Description type:Non-original description 
Description:Fusarium oxysporum Schltdl.: Fr. f.sp. batatas (Wollenw.) Snyder & Hansen, Am. J. Bot. 27: 66, 1940.
= Fusarium batatatis Wollenw., J. agric. Res. 2: 268, 1914.
= Fusarium bulbigenum var. batatas Wollenw., 1931.
Hosts: Ipomoea batatas.
Disease: An important wilt disease of sweet potato in U.S.A. but apparently of little importance in the tropics. Interveinal yellowing of the leaves is followed by distortion and stunting and the old leaves fall. There is extensive vascular necrosis which may appear purplish below soil level; the cortex may rupture. Infected tubers may rot in storage. Fusaria that cause surface rots are probably different (41: 329). The fungus infects the roots of many plants without causing any external symptoms, viz. cabbage, cotton, cowpea, maize, okra potato, sage, snap bean, soybean, tobacco, tomato and water melon (28: 189; 37: 593). But race 2 causes wilt in Burley and flue cured tobacco (38: 421).
Geographical distribution: General in U.S.A., especially in the northern range of sweet potato production, including the Pacific coast and western states (40: 511). Also reported from Africa (Malawi); Asia (China, Formosa, India, Japan) Australasia & Oceania (Hawaii, New Zealand).
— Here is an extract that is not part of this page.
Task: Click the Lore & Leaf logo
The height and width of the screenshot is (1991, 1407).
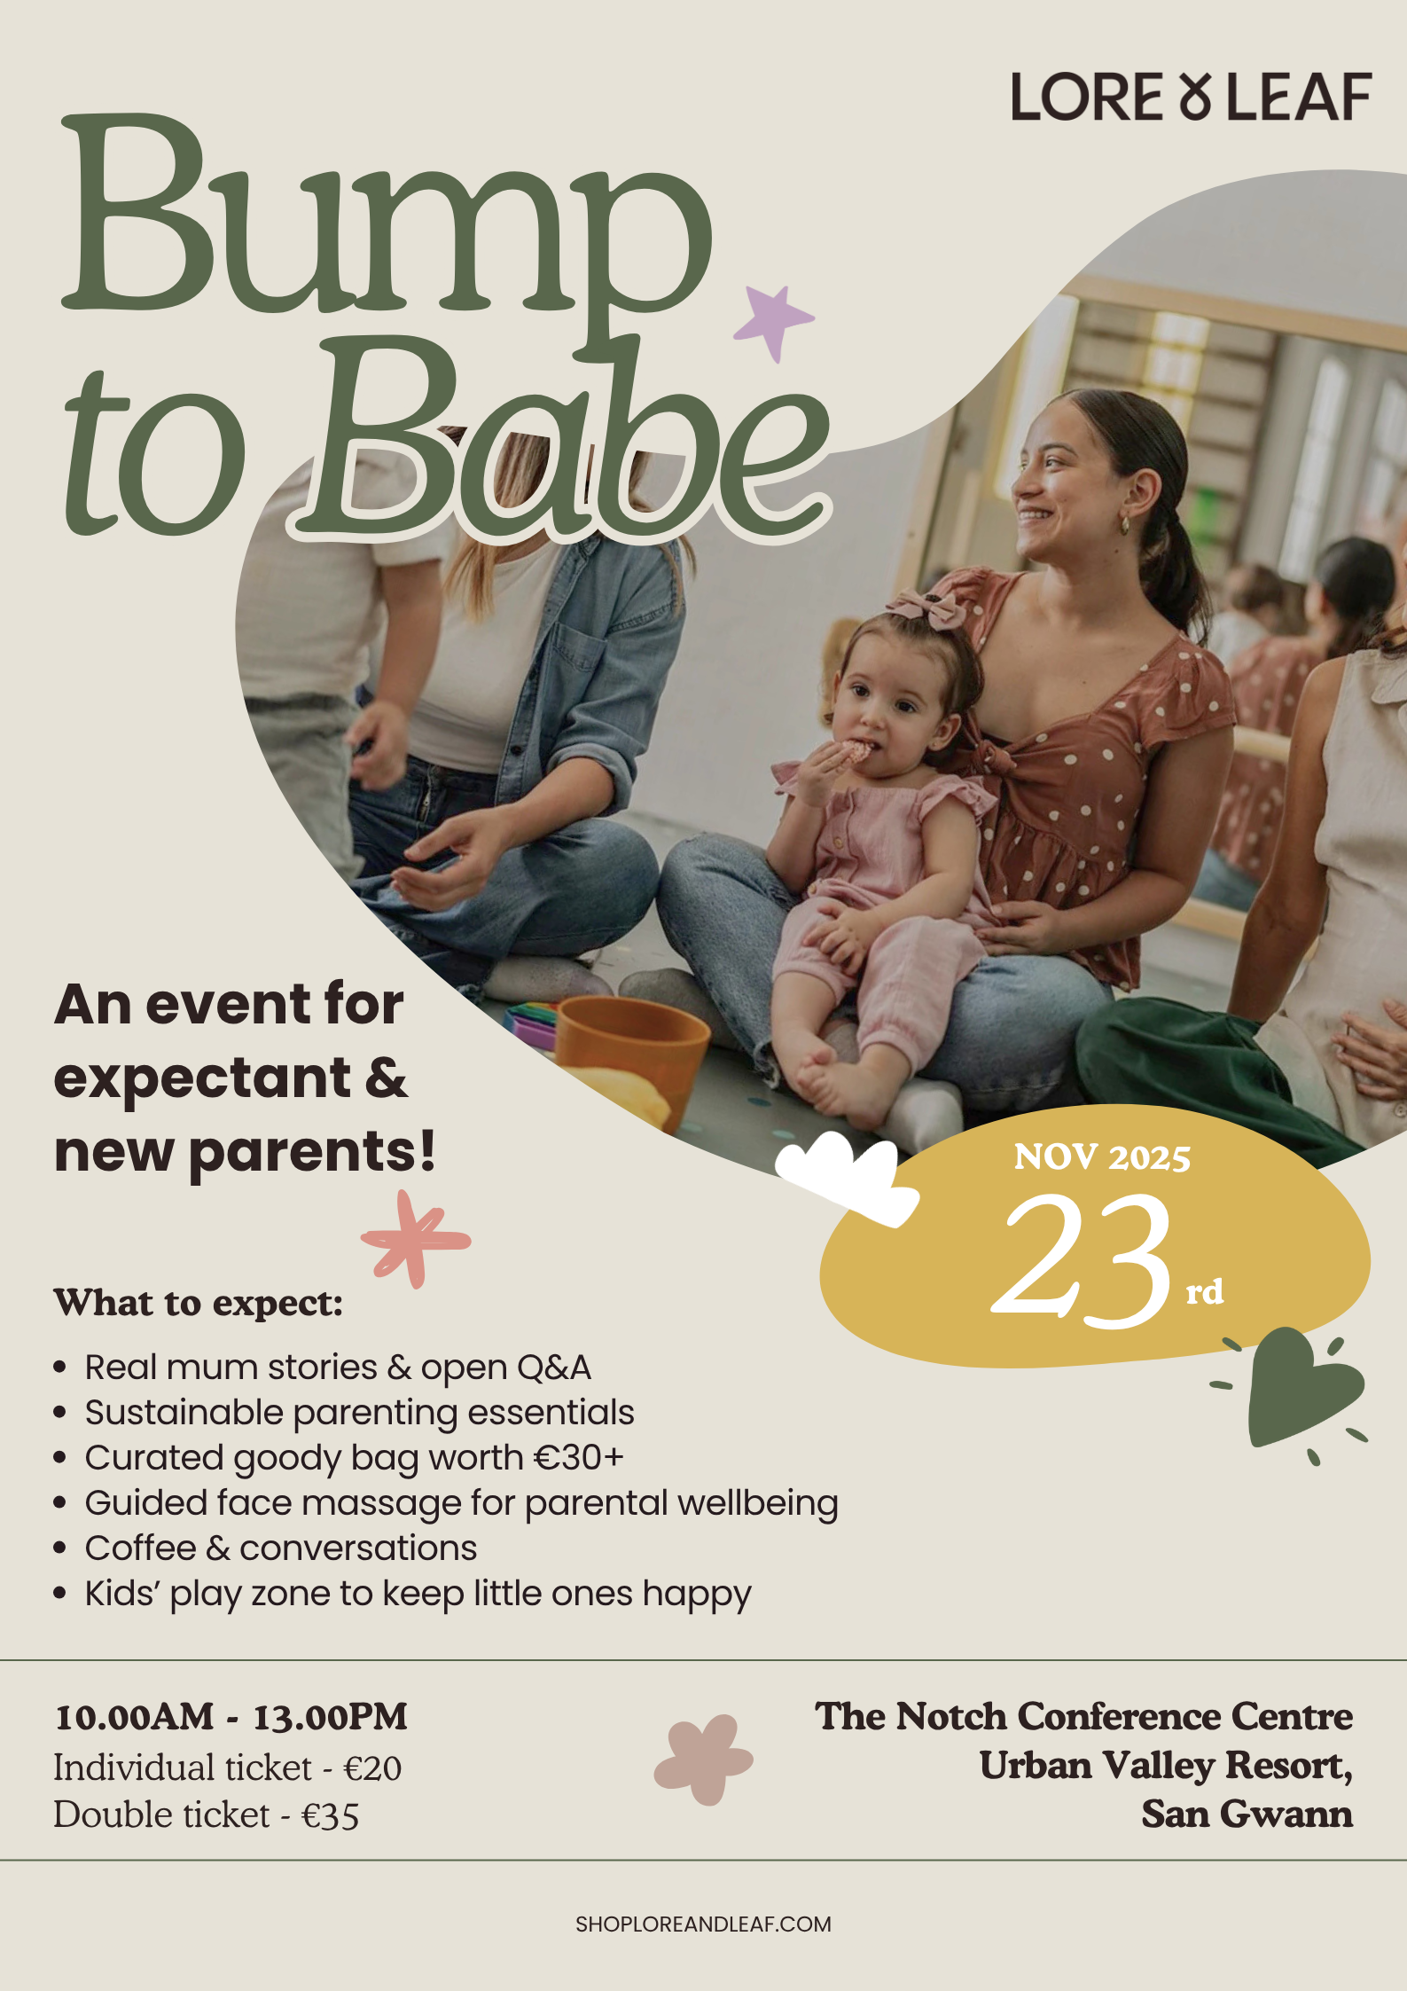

Physiological specialization: A complex relationship exists not only between this forma specialis and its hosts, as carriers or in which it can cause wilt, but possibly also with some other formae speciales of F. oxysporum (22: 456; 38: 421). Two races attacking sweet potato have been reported: R1 which also causes disease in Burley tobacco and R2 which attacks both Burley and flue cured tobacco. Isolates of both races may vary in virulence depending on the host.
Transmission: Through plant material and by any means through soil.
Literature: Harter & Field, Phytopathology 4: 279-304, 1914 (general); Smith & Shaw, Phytopathology 33: 469-483, 1943 (hosts & pathogenicity); Armstrong & Armstrong, Phytopathology 38: 808-826, 1948 (hosts as carriers); McClure, Phytopathology 39: 876-886, 1949, 40: 769-775, 1950 (infection and anatomy); Diener, Pl. Dis. Rept. 39: 918-921, 1955 (fungicides); Armstrong & Armstrong, Pl. Dis. Reptr. 42, 1319-1329, 1958 (physiologic specialization); Hendrix & Nielsen, Phytopathology 48: 224-227, 1948 (other hosts); Nielsen, Phytopathology 59: 508-510, 1959 (storage temps., fungicides and resistance); Jones, Proc. Am. hors. Soc. 94: 207-208, 1969 (inheritance of resistance).